Task prompt: The lines to return are those below that contain the word "Accounts".

+++

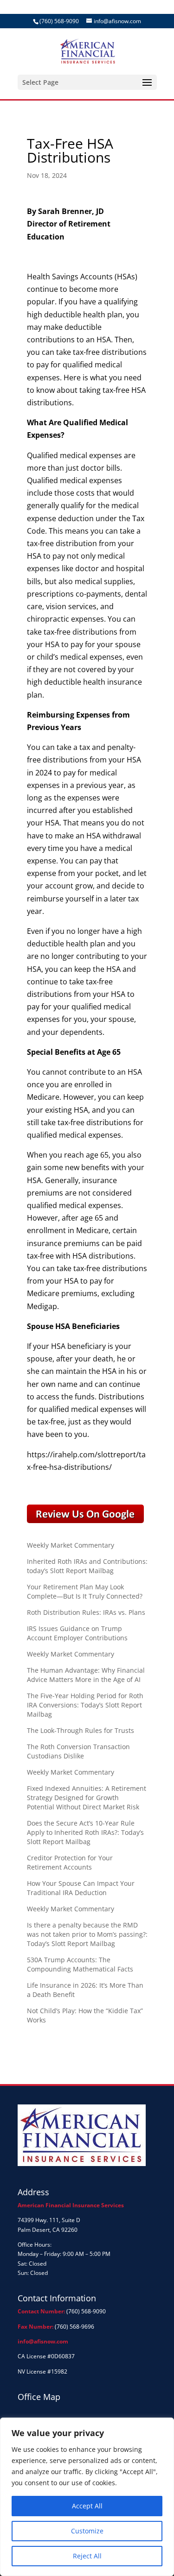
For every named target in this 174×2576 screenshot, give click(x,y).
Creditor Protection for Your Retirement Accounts (70, 1862)
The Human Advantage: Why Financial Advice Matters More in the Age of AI (86, 1675)
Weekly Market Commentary (70, 1545)
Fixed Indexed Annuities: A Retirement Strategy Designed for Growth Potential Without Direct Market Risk (86, 1797)
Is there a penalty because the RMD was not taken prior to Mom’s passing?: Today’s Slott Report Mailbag (87, 1934)
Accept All (87, 2505)
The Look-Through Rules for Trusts (80, 1730)
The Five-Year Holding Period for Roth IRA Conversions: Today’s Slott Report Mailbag (85, 1705)
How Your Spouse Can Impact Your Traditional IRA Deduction (81, 1888)
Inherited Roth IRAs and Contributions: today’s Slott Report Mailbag (87, 1566)
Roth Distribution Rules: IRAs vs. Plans (86, 1612)
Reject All (87, 2555)
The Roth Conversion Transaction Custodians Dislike (78, 1751)
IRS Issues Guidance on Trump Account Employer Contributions (77, 1633)
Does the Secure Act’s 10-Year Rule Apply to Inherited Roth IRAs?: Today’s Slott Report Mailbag (85, 1832)
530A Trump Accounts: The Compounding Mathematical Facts (80, 1964)
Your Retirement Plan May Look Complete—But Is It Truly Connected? (84, 1591)
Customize (87, 2530)
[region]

+++

Solution to this task:
Creditor Protection for Your Retirement Accounts (70, 1862)
530A Trump Accounts: The Compounding Mathematical Facts (80, 1964)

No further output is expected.